7. SEL Export and Clear

Gotcha: The SEL (System Event Log) has a fixed size -- typically 512 to 2048 entries depending on vendor. When full, new events are silently dropped. Export and clear regularly, or you will miss the critical event that explains why the server crashed.

Always export before clearing. The SEL is finite.

# Export SEL to file
HOSTNAME=$(rf "https://$BMC$SYSTEM" | jq -r '.HostName // .SerialNumber')
rf "https://$BMC$MANAGER/LogServices/Sel/Entries" \
  | jq '.Members[]' > "sel-${HOSTNAME}-$(date +%F).json"

# Clear SEL
rfpost "https://$BMC$MANAGER/LogServices/Sel/Actions/LogService.ClearLog"

8. Virtual Media for Remote Install

# Mount ISO
rfpost "https://$BMC$MANAGER/VirtualMedia/CD/Actions/VirtualMedia.InsertMedia" \
  -d '{"Image": "https://iso-repo.internal/images/rhel9.3-boot.iso"}'

# Verify it's mounted
rf "https://$BMC$MANAGER/VirtualMedia/CD" | jq '{Image, Inserted}'

# Set boot to virtual CD and restart
rfpatch "https://$BMC$SYSTEM" \
  -d '{"Boot": {"BootSourceOverrideTarget": "Cd", "BootSourceOverrideEnabled": "Once"}}'

rfpost "https://$BMC$SYSTEM/Actions/ComputerSystem.Reset" \
  -d '{"ResetType": "ForceRestart"}'

# After install: eject
rfpost "https://$BMC$MANAGER/VirtualMedia/CD/Actions/VirtualMedia.EjectMedia"

9. BMC Reset

Remember: A BMC reset does NOT affect the host OS. The BMC is a separate computer on the motherboard with its own CPU, memory, and network stack. Restarting it is safe while the server is running -- but you will lose out-of-band access for 1-3 minutes during the restart.

When the BMC itself is misbehaving (stale sensors, hung web UI, SOL not connecting):

# Graceful BMC reset (does not affect host OS)
rfpost "https://$BMC$MANAGER/Actions/Manager.Reset" \
  -d '{"ResetType": "GracefulRestart"}'

# BMC will be unreachable for 1-3 minutes during restart

10. Event Subscription Setup

Push hardware alerts to your monitoring stack instead of polling.
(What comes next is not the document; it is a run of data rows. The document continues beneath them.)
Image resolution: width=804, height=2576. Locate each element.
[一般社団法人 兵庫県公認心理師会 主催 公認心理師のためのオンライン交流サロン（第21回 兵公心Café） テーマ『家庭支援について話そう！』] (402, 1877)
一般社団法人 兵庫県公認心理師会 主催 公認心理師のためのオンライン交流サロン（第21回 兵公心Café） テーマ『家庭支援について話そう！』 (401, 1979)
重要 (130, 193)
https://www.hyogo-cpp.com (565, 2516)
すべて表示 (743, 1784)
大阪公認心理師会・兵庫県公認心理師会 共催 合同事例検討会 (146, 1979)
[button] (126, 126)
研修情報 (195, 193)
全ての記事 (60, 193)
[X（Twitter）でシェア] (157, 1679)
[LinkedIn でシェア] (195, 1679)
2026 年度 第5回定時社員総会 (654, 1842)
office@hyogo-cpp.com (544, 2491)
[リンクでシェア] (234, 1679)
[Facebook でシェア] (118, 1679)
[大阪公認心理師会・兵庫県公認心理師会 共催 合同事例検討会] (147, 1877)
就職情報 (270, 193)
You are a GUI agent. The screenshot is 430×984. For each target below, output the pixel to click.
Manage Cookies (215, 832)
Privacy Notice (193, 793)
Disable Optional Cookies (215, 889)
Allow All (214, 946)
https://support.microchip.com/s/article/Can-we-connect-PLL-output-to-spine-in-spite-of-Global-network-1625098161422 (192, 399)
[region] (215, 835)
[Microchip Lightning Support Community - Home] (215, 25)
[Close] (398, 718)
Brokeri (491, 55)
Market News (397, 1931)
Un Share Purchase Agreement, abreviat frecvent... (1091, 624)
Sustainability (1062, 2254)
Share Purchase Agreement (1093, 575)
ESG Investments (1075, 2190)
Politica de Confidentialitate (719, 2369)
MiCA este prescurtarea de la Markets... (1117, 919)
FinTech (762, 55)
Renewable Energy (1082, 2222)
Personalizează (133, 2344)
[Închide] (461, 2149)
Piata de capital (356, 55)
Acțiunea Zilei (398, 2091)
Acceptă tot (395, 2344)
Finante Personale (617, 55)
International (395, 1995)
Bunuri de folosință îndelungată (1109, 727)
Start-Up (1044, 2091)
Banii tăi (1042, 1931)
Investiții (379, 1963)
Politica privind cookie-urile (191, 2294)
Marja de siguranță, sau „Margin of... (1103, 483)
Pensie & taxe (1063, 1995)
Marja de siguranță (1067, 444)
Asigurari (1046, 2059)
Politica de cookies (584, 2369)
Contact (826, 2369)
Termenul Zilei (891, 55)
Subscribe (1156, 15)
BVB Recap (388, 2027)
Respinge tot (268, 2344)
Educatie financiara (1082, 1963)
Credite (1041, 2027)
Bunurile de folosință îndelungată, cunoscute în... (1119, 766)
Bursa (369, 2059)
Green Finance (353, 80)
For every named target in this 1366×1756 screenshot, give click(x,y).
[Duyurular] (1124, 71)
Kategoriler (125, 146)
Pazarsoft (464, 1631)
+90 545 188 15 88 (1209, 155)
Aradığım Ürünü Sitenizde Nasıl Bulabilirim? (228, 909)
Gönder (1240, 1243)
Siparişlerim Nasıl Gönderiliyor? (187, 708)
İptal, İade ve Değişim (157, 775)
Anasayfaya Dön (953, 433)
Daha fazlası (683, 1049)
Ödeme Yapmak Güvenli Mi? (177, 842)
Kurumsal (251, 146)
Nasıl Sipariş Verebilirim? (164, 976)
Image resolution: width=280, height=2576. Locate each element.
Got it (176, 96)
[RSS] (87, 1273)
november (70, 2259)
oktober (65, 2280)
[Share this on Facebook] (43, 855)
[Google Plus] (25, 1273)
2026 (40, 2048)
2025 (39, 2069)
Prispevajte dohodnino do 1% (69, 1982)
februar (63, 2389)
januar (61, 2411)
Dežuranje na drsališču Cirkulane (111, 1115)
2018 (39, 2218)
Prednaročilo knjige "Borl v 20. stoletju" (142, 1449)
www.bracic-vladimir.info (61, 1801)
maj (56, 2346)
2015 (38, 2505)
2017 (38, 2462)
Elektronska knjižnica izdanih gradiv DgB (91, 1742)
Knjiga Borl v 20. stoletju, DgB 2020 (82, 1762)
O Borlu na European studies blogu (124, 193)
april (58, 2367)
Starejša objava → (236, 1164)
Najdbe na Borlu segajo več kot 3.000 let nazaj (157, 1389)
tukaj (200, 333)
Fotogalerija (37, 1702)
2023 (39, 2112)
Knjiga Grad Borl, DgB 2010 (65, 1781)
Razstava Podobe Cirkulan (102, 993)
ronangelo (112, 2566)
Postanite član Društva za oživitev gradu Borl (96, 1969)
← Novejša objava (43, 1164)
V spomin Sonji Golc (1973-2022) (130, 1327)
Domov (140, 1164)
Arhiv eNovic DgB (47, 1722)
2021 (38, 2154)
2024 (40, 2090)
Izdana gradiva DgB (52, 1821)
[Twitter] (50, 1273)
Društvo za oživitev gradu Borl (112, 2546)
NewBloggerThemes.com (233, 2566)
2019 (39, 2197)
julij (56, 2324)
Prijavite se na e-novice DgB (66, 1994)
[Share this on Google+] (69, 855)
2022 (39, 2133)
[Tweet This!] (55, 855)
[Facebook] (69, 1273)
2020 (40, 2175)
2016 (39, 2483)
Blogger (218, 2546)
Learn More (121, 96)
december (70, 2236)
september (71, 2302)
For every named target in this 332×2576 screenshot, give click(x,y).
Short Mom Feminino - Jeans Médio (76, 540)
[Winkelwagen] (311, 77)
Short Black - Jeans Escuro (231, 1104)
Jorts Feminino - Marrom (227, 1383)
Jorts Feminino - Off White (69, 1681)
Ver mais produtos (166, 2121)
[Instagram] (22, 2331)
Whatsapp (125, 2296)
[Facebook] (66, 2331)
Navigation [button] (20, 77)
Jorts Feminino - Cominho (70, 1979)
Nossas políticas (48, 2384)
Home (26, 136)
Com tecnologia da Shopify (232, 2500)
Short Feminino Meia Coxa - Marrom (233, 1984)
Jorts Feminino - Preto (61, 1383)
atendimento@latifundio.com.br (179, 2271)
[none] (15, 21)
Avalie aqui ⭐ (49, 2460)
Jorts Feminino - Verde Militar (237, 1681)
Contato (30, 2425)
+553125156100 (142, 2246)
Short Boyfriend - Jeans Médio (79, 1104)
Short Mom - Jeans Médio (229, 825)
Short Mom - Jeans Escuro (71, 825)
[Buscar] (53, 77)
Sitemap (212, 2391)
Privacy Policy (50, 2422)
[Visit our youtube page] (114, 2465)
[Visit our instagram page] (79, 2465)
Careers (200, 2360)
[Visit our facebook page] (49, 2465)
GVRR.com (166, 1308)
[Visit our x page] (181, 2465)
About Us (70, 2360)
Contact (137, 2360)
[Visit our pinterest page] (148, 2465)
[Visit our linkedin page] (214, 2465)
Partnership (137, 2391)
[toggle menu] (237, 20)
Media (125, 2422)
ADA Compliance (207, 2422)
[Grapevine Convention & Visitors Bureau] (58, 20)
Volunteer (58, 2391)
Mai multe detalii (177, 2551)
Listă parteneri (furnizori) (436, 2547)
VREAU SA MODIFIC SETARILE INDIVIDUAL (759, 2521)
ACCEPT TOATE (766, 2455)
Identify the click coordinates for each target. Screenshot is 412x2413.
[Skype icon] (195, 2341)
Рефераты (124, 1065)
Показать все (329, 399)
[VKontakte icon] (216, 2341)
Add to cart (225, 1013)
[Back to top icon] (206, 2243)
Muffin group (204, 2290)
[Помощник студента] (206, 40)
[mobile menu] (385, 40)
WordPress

# Create webhook subscription
rfpost "https://$BMC/redfish/v1/EventService/Subscriptions" \
  -d '{
    "Destination": "https://alertmanager.internal:9093/api/v1/alerts",
    "Protocol": "Redfish",
    "EventTypes": ["Alert"],
    "Context": "rack42-server05"
  }'

# List subscriptions
rf "https://$BMC/redfish/v1/EventService/Subscriptions" \
  | jq '.Members[]."@odata.id"'

# Delete a subscription
curl -sk -u "$CREDS" -X DELETE \
  "https://$BMC/redfish/v1/EventService/Subscriptions/1"

11. Session Management

Debug clue: If your fleet scripts start getting 503 Service Unavailable from BMCs, you are likely hitting the session limit. Most BMCs allow only 4-6 concurrent sessions. Use session-based auth (below) with cleanup, or add -u basic auth and avoid sessions entirely for one-shot commands.

For scripts making many requests, sessions reduce auth overhead.

# Create session, capture token and session URI
RESP=$(curl -sk -X POST "https://$BMC/redfish/v1/SessionService/Sessions" \
  -H 'Content-Type: application/json' \
  -d '{"UserName": "admin", "Password": "password"}' \
  -D /dev/stdout -o /tmp/session_body.json)

TOKEN=$(echo "$RESP" | grep -i X-Auth-Token | awk '{print $2}' | tr -d '\r')
SESSION_URI=$(jq -r '."@odata.id"' /tmp/session_body.json)

# Use token for requests
curl -sk -H "X-Auth-Token: $TOKEN" "https://$BMC$SYSTEM" | jq '.PowerState'

# Clean up
curl -sk -X DELETE -H "X-Auth-Token: $TOKEN" "https://$BMC$SESSION_URI"

12. Redfish vs ipmitool — Quick Decision

Task Use Redfish Use ipmitool
Power control Yes Fallback for pre-Redfish hardware
Sensor reading Yes Yes (still works, simpler for quick checks)
SEL read/clear Yes Yes
Firmware update Yes (SimpleUpdate) No
BIOS settings Yes (Bios/Settings) No
Boot override Yes Partial (chassis bootdev)
User management Yes Yes (but clunkier)
Virtual media Yes No
Serial console (SOL) No standard Redfish equivalent Yes — this is why ipmitool persists
Fleet scripting Yes (REST + JSON = easy parsing) Works but output parsing is fragile
Legacy hardware No (not available) Yes